Review

ALL IN THE TIMING

Direction : Faezeh Jalali
Writer : David Ives
Cast : Asif Ali Beg, Kaneez Surka, Malaika Choudhury, Naveen Kaushik, Siddharth Menon, Shivani Tanksale and Sumeet Vyas

ALL IN THE TIMING Play Review


Vikram Phukan



 ALL IN THE TIMING Review

A melange of several short set-pieces written by David Ives, ALL IN THE TIMING is Faezeh Jalali's second outing as director this year-the first was JAAL for Writer's Bloc. With its spiffy setting and light-hearted cut-and-thrust, the play appears to have caught her in her stride. The well-intentioned JAAL suffered from an overt stylization that proved to be at odds with its upcountry moorings. Here, there are flourishes she delivers to the staging which doesn't quite veer into gimmickry for the most part, even if the director's hand is clearly visible. For instance, the amusing opening piece, featuring a couple who meet at a cafe, is intuitively split-screened into three pairs of actors enacting several possible instances of the same meeting, in a musical chairs meets speed-dating spiel that allows us to enter the play with a distinct elevation in spirit.

ALL IN THE TIMING

Once inside, the play has several lip-smacking moments in store. There are embellishments that add much-needed local flavor to the material. When a set-piece called 'The Philadelphia', a meditation on urban disaffection, is transposed to Pune, it fits rather well. The city is where your life's pursuits appear to be bogged down in a kind of eternal torpor. Live-wire Siddharth Menon, who has done well in plays from the Pune-based Aasakta group, absolutely chews upon his part as an angst-ridden Punekar, creating an instant connect with the folk who nod along with each stock indictment of the beleaguered city, even if the text talks of burgers, beer and steak.

• [DATA EXTRACTS]:
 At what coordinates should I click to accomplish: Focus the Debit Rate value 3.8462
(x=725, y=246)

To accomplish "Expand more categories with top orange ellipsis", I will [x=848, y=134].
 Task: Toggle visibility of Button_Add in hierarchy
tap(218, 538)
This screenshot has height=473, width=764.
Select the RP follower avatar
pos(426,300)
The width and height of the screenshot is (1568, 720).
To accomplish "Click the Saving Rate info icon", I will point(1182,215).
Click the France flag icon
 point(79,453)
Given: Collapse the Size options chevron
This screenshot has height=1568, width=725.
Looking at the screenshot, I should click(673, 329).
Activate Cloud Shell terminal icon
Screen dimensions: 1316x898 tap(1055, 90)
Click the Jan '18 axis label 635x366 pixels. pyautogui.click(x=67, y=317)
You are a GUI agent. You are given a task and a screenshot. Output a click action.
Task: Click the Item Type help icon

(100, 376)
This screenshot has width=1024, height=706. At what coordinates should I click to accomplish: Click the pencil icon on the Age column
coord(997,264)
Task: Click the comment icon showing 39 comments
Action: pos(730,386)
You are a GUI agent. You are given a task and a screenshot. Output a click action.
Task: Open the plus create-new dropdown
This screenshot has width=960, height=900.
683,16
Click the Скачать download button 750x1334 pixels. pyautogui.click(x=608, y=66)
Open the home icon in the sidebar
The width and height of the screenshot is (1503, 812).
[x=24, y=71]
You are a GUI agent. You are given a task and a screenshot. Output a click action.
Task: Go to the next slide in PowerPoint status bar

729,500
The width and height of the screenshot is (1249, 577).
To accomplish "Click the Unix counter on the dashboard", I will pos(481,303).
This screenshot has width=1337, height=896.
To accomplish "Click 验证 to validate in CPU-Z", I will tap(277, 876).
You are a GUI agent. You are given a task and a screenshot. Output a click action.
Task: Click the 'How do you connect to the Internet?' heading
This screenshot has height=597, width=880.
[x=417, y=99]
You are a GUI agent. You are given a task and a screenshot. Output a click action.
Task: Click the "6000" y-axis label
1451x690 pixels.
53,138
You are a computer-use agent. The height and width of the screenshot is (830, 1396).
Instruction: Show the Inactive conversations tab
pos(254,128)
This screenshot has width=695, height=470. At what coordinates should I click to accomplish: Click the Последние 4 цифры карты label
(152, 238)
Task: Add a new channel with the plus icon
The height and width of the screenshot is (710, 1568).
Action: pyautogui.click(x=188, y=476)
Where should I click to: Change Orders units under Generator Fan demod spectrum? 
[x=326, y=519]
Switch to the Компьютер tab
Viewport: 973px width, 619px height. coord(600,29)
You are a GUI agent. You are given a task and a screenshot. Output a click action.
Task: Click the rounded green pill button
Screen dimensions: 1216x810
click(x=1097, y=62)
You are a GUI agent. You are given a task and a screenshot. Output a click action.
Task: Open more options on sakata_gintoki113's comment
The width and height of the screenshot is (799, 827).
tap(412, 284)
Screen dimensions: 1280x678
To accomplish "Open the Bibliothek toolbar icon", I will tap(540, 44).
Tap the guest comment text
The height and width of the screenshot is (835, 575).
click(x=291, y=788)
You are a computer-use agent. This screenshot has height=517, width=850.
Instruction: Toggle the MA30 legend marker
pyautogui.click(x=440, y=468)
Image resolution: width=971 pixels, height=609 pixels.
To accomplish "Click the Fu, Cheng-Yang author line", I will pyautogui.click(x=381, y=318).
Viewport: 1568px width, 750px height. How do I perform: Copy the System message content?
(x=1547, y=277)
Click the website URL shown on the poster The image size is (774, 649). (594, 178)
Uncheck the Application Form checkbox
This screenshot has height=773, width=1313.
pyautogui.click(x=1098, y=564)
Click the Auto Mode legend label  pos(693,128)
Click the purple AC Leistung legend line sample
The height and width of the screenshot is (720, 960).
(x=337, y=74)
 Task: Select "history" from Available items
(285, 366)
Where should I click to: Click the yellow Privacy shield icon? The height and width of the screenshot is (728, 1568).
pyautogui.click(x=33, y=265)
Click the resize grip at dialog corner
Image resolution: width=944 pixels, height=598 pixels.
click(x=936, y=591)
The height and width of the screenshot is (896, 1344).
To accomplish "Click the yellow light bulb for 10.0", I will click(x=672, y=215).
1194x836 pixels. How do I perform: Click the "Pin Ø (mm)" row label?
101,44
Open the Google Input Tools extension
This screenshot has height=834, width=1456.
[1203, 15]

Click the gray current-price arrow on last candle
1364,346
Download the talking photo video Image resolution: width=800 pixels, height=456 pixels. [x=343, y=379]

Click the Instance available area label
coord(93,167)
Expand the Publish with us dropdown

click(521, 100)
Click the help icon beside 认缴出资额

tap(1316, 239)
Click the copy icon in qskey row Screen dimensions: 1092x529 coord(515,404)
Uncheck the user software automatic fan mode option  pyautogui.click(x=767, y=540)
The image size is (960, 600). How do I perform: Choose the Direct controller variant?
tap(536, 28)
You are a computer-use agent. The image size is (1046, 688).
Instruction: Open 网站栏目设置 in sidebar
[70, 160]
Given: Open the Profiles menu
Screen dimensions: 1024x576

• [TO DO]:
1. Copy the passage of the play review from "ALL IN THE TIMING Review" to "elevation in spirit." word for word.
2. In the play review, to which city is the set-piece called 'The Philadelphia' transposed?

• [RESULTS OF THE EXERCISE]:
1.
ALL IN THE TIMING Review

A melange of several short set-pieces written by David Ives, ALL IN THE TIMING is Faezeh Jalali's second outing as director this year-the first was JAAL for Writer's Bloc. With its spiffy setting and light-hearted cut-and-thrust, the play appears to have caught her in her stride. The well-intentioned JAAL suffered from an overt stylization that proved to be at odds with its upcountry moorings. Here, there are flourishes she delivers to the staging which doesn't quite veer into gimmickry for the most part, even if the director's hand is clearly visible. For instance, the amusing opening piece, featuring a couple who meet at a cafe, is intuitively split-screened into three pairs of actors enacting several possible instances of the same meeting, in a musical chairs meets speed-dating spiel that allows us to enter the play with a distinct elevation in spirit.

2. Pune